The task: Please repeat the lines below exactly. Begin with the line containing "Invasive Plant Identification" and go on through the line containing "Turfgrass and Sod (48, 264)".

Given entries:
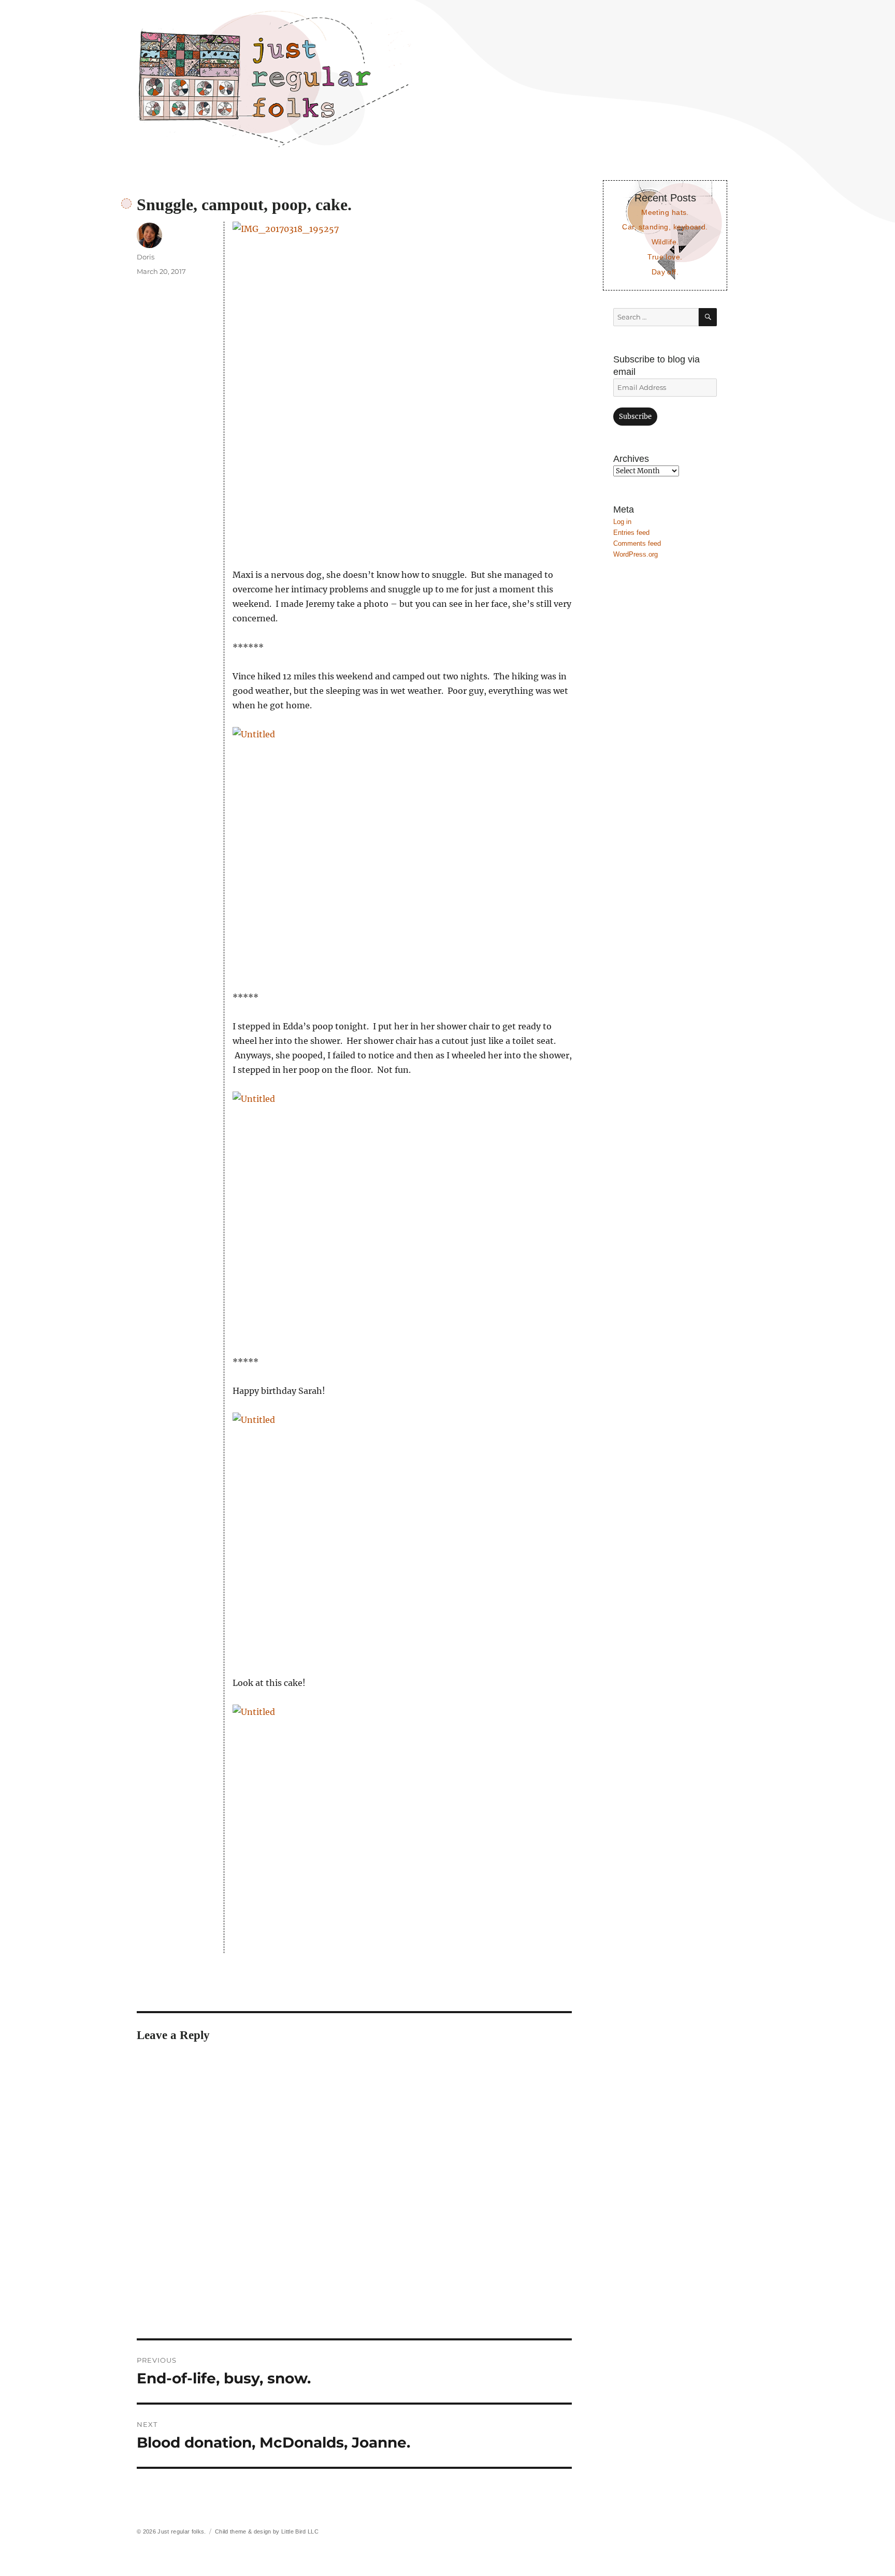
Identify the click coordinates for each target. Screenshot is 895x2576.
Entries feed (631, 532)
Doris (145, 257)
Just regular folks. (181, 2531)
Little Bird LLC (300, 2531)
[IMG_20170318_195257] (402, 387)
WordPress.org (635, 554)
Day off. (665, 272)
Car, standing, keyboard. (665, 227)
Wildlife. (665, 242)
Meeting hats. (665, 212)
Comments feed (637, 543)
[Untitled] (402, 851)
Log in (622, 522)
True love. (664, 257)
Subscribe (635, 416)
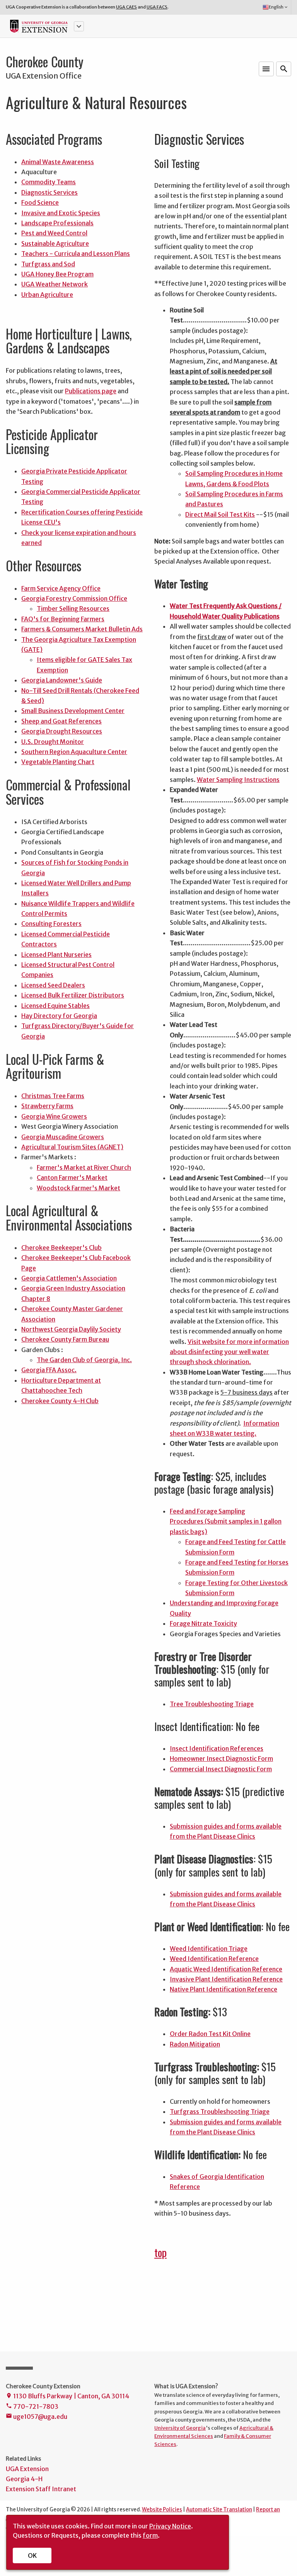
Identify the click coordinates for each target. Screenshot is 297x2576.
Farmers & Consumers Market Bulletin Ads (82, 629)
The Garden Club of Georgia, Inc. (84, 1360)
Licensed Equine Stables (55, 1005)
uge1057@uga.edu (36, 2416)
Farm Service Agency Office (61, 588)
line (246, 2034)
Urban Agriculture (47, 294)
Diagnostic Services (49, 192)
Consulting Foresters (51, 923)
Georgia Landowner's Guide (61, 680)
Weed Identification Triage (209, 1948)
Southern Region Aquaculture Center (74, 752)
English (278, 7)
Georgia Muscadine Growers (62, 1137)
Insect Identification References (216, 1748)
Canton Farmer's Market (72, 1177)
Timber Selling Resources (73, 608)
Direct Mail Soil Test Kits (220, 514)
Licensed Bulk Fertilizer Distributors (72, 995)
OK (32, 2555)
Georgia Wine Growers (54, 1116)
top (160, 2252)
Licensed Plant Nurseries (56, 954)
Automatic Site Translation (219, 2509)
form (150, 2535)
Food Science (40, 202)
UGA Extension (27, 2469)
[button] (79, 26)
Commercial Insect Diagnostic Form (221, 1769)
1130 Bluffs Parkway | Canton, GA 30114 (67, 2396)
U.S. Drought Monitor (52, 742)
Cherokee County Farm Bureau (65, 1339)
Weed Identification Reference (214, 1958)
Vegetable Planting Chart (57, 762)
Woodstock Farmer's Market (78, 1188)
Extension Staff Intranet (41, 2489)
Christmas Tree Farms (52, 1096)
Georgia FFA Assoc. (49, 1370)
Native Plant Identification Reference (223, 1989)
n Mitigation (202, 2044)
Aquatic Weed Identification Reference (226, 1969)
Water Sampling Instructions (238, 779)
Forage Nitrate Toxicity (203, 1623)
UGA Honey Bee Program (57, 274)
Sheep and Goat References (61, 721)
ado (179, 2044)
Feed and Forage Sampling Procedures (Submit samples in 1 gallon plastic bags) (226, 1521)
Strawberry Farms (47, 1106)
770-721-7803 (32, 2406)
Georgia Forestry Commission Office (74, 598)
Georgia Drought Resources (61, 731)
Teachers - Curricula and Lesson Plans (75, 253)
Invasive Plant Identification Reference (226, 1979)
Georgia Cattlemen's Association (69, 1278)
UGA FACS (157, 7)
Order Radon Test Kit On (205, 2034)
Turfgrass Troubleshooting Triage (220, 2111)
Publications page (90, 391)
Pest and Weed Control (54, 233)
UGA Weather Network (54, 284)
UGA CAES (126, 7)
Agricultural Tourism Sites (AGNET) (72, 1147)
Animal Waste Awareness (57, 162)
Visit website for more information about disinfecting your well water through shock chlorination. (229, 1352)
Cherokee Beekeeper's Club (61, 1247)
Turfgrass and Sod (48, 264)
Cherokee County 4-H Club (60, 1401)
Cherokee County (45, 61)
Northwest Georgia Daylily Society (71, 1329)
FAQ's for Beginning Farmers (62, 619)
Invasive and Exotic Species (60, 213)
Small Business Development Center (73, 711)
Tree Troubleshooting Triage (212, 1704)
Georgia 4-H (24, 2479)
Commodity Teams (48, 182)
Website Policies (162, 2509)
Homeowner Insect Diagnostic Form (221, 1758)
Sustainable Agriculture (55, 243)
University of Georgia (180, 2428)
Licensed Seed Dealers (53, 985)
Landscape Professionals (57, 223)
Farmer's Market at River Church (84, 1167)
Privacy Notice (170, 2526)
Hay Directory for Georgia (59, 1016)
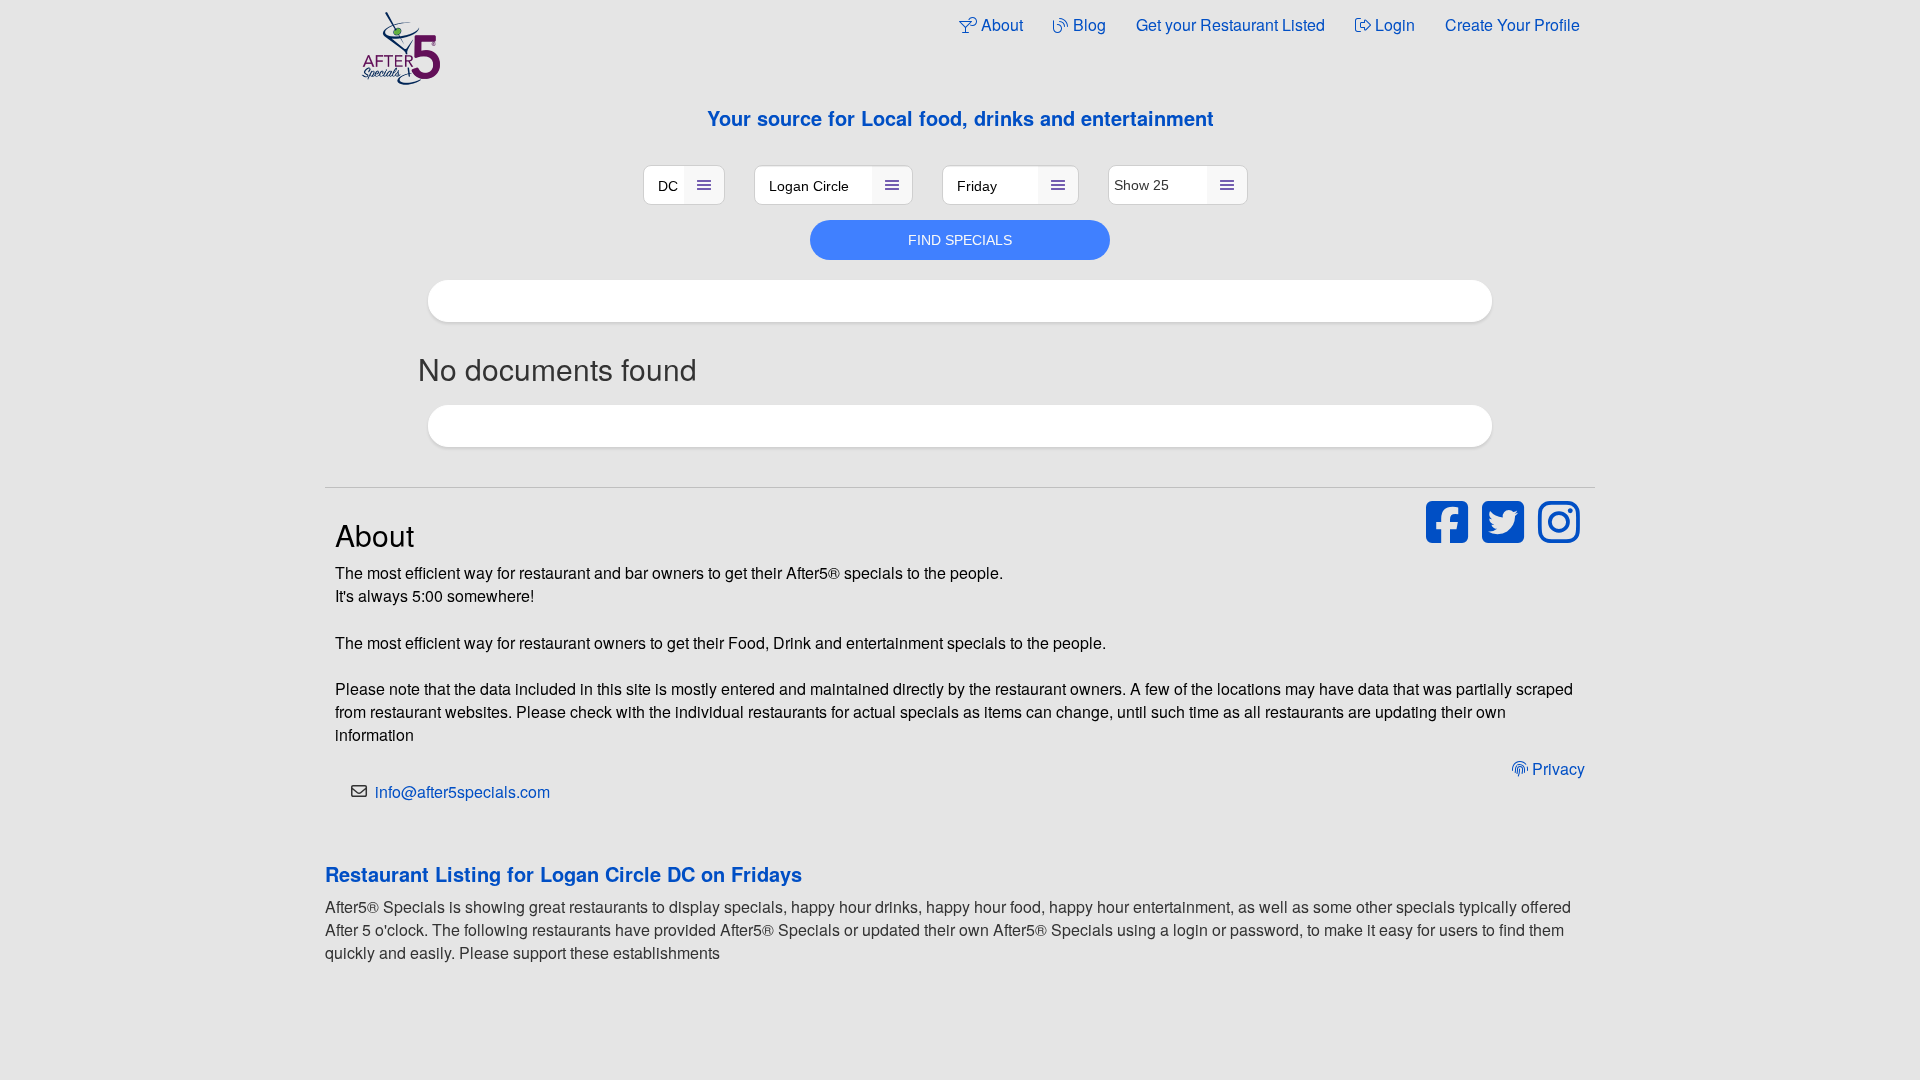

Exercise result:
Invasive Plant Identification Reference (226, 1979)
Georgia Cattlemen's Association (69, 1278)
UGA FACS (157, 7)
Order Radon Test Kit On (205, 2034)
Turfgrass Troubleshooting Triage (220, 2111)
Publications page (90, 391)
Pest and Weed Control (54, 233)
UGA Weather Network (54, 284)
UGA CAES (126, 7)
Agricultural Tourism Sites (AGNET) (72, 1147)
Animal Waste Awareness (57, 162)
Visit website for more information about disinfecting your well water through shock chlorination. (229, 1352)
Cherokee Beekeeper's Club (61, 1247)
Turfgrass and Sod (48, 264)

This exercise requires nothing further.